- WHAT TO PRODUCE
Exactly the lines below from the line with "This screenshot has height=866, width=1800." through the line with "Expand the Rips panel header" must make up the answer, both ends included and pictures left out.

- DATA EXTRACTS
━━━━

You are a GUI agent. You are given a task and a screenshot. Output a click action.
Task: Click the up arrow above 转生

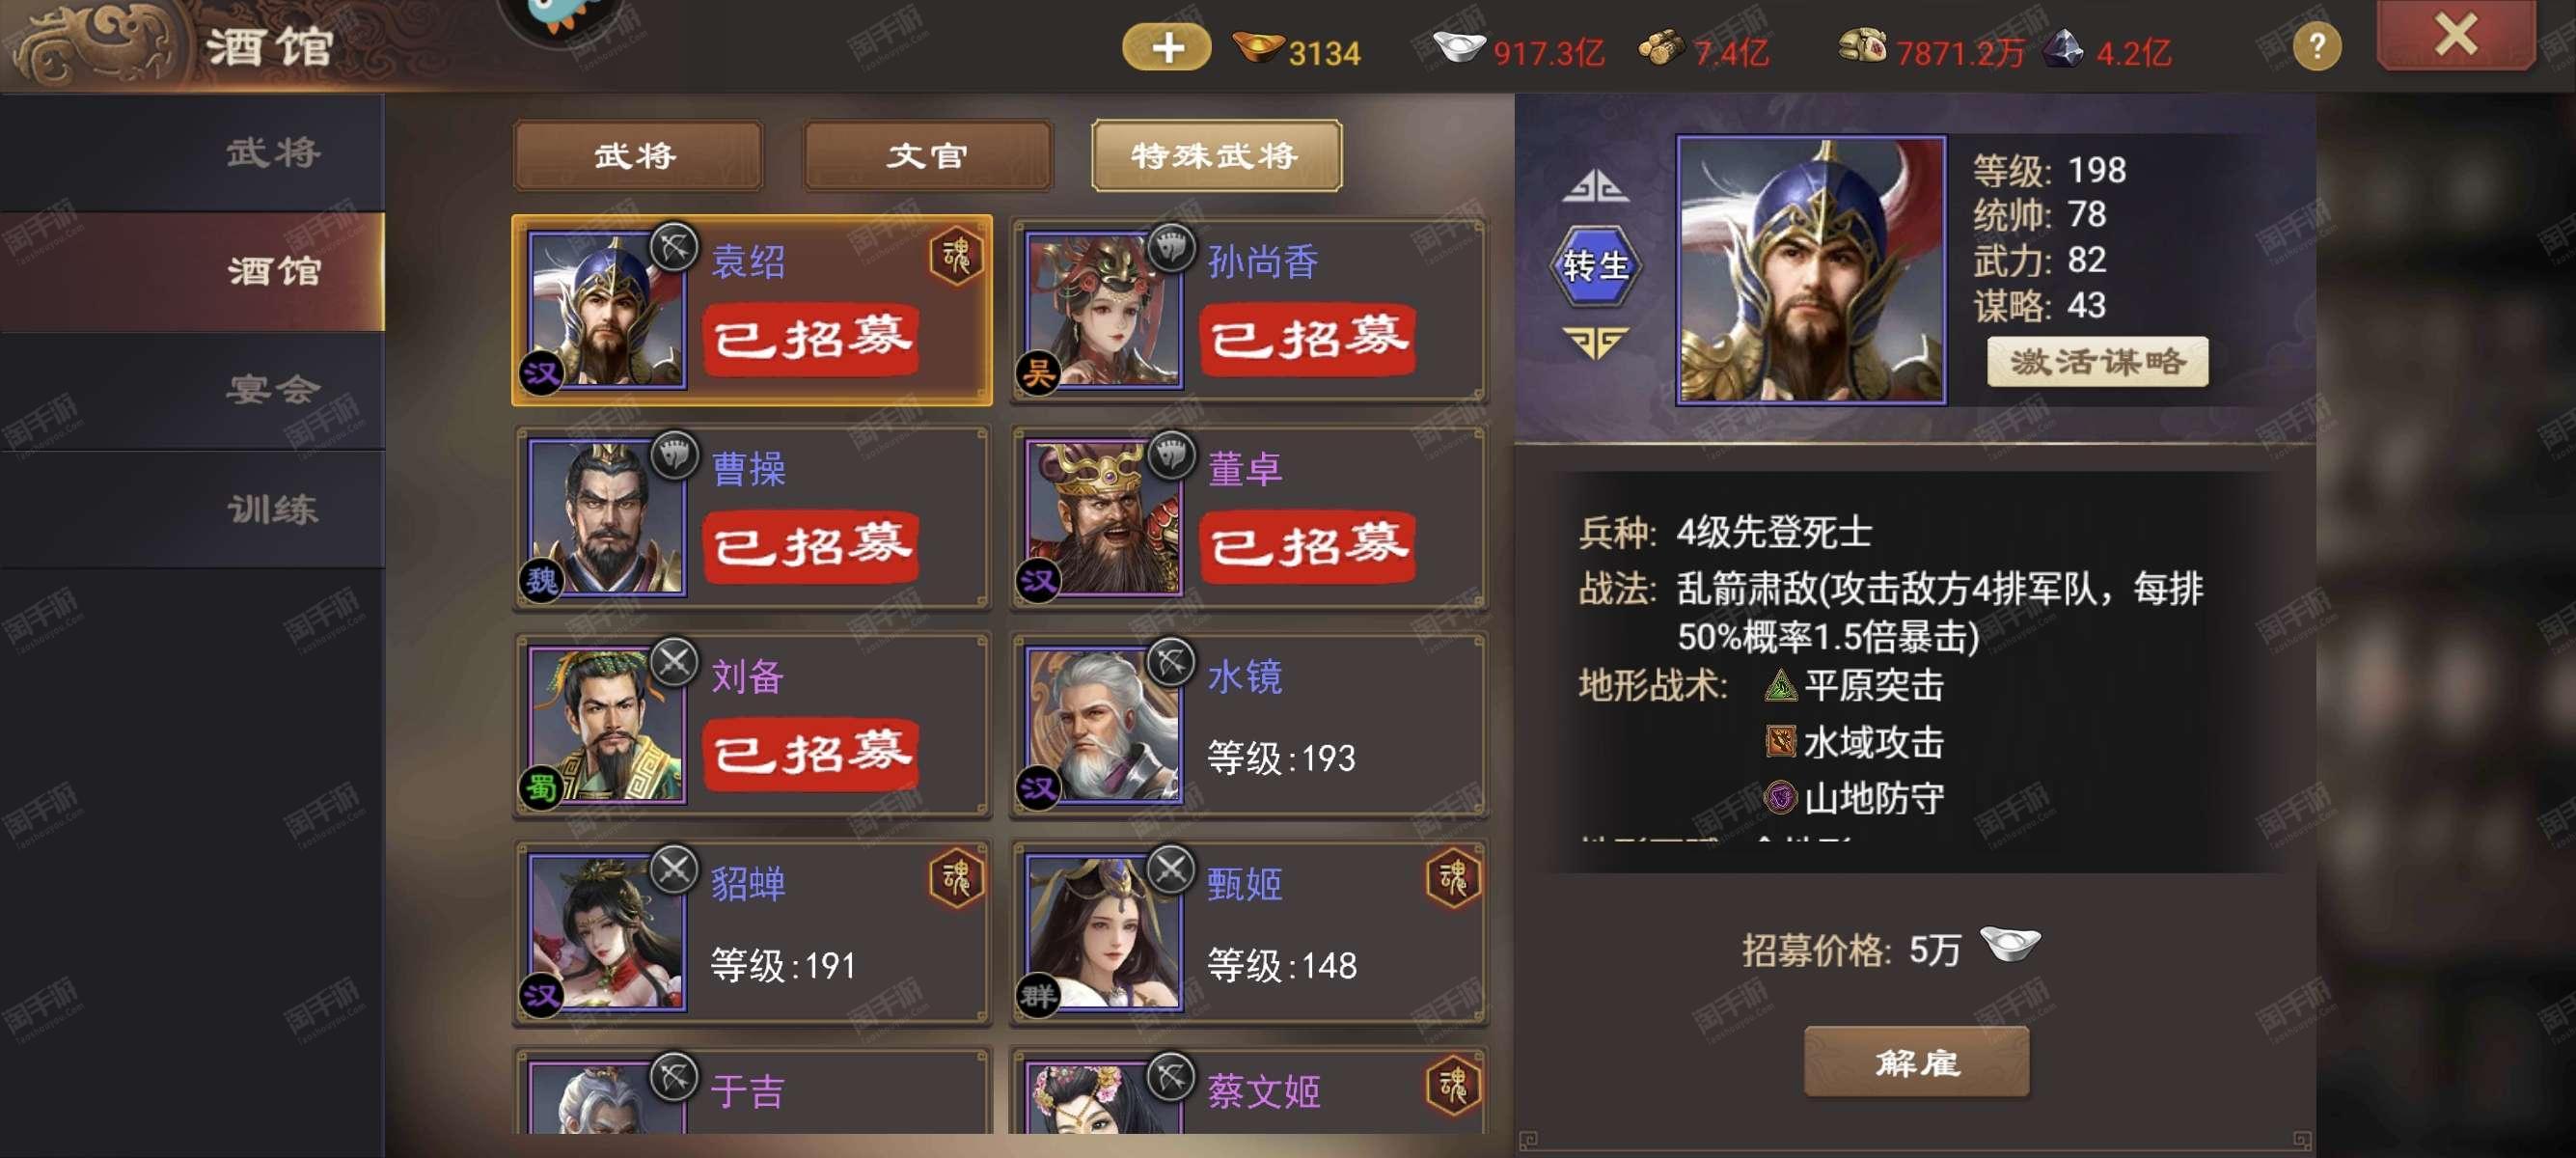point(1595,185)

━━━━

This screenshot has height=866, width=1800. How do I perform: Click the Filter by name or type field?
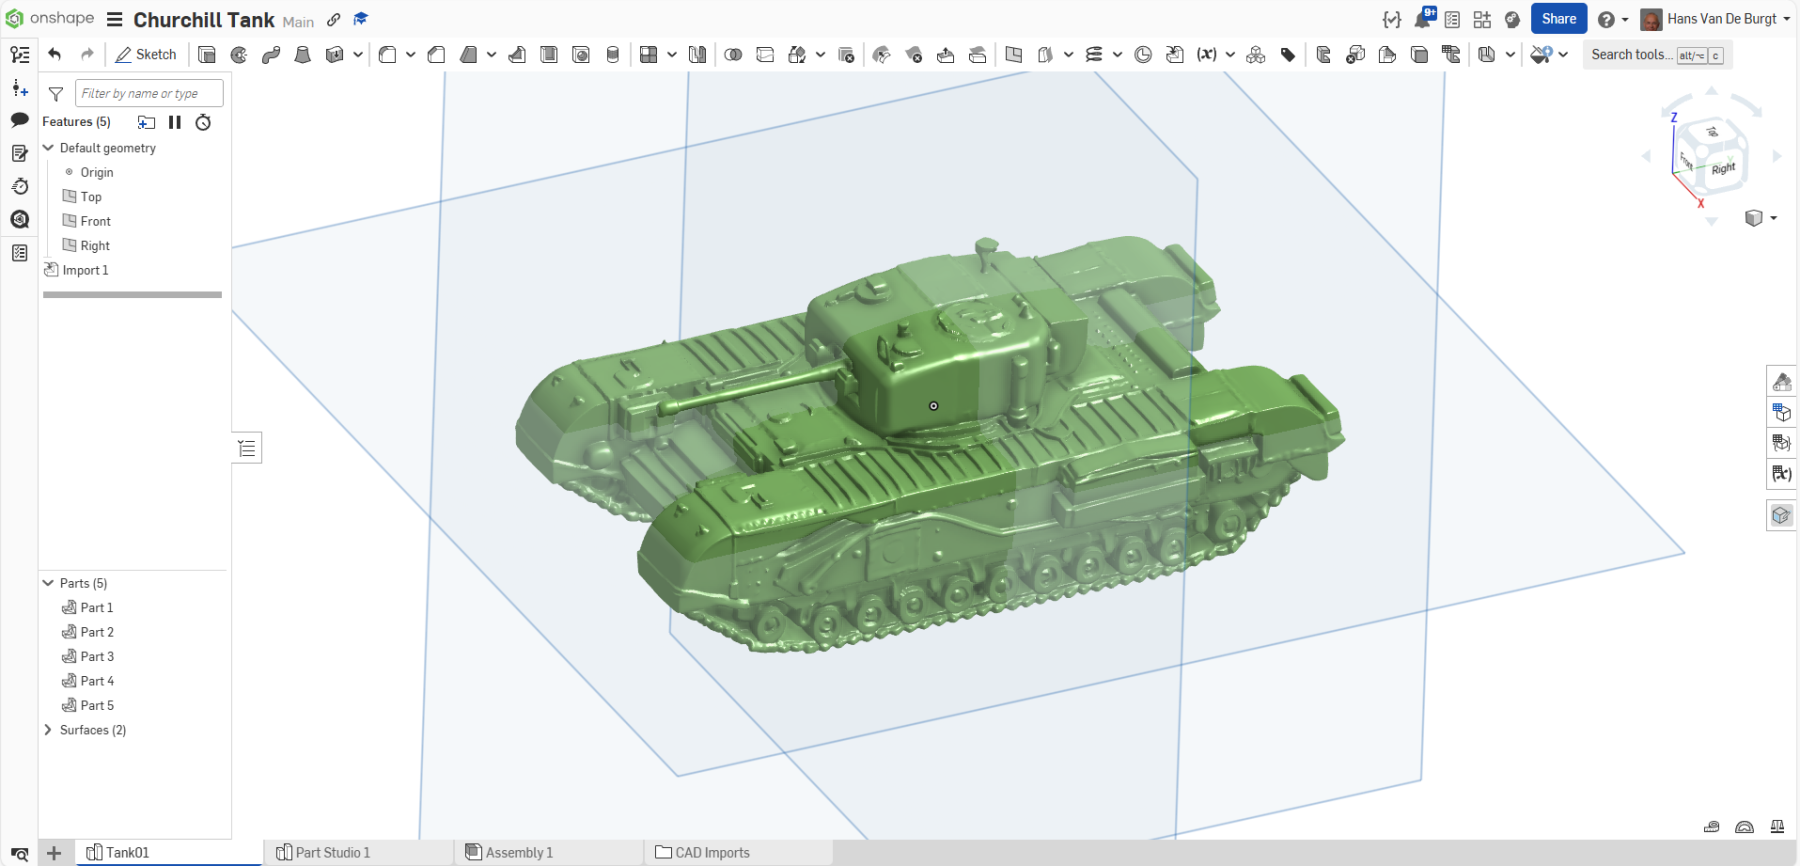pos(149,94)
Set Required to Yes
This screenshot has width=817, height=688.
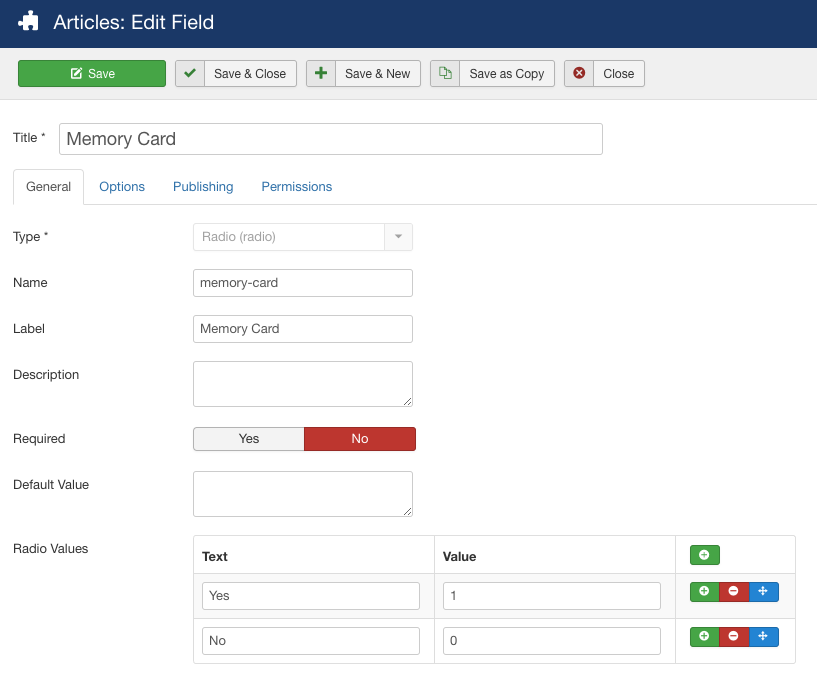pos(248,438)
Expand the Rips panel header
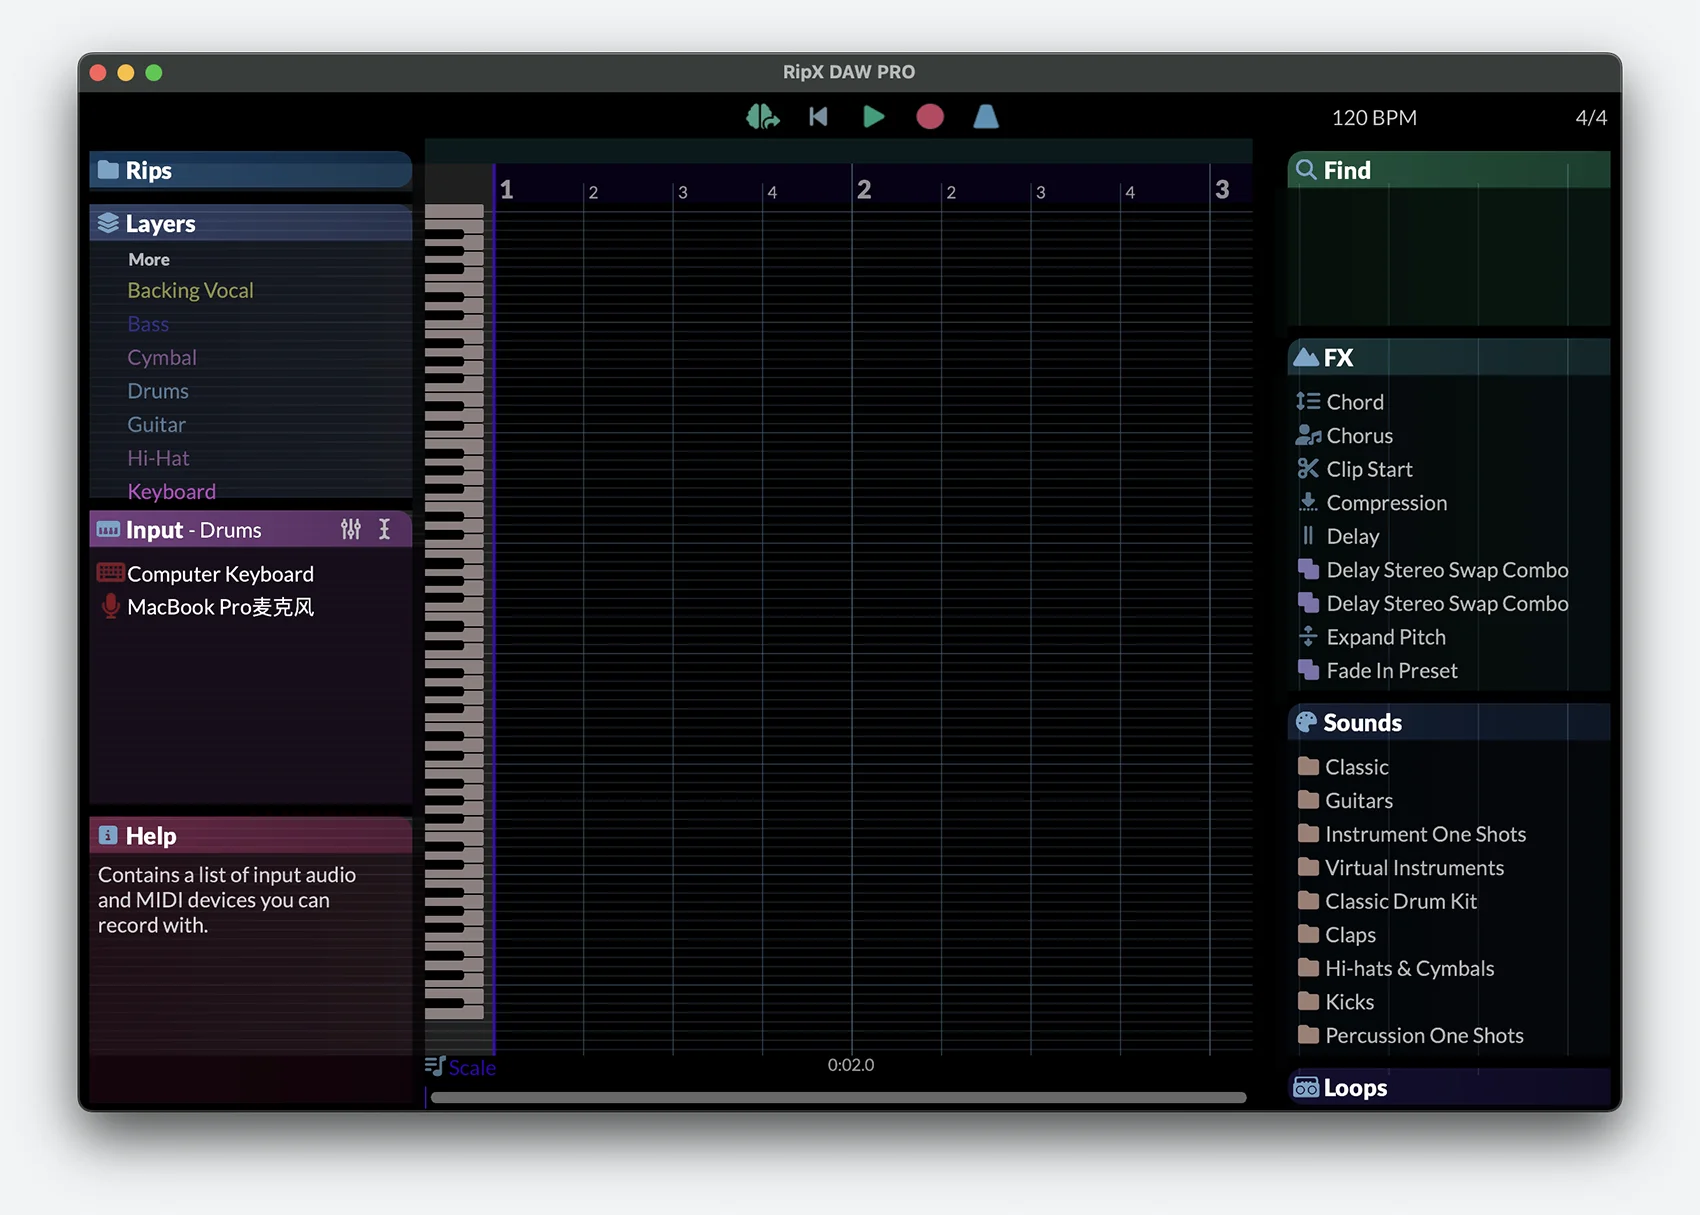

━━━━

- EXERCISE RESPONSE
This screenshot has height=866, width=1800. How do I perform: Click the Filter by name or type field?
pos(149,94)
Set Required to Yes
This screenshot has width=817, height=688.
pos(248,438)
Expand the Rips panel header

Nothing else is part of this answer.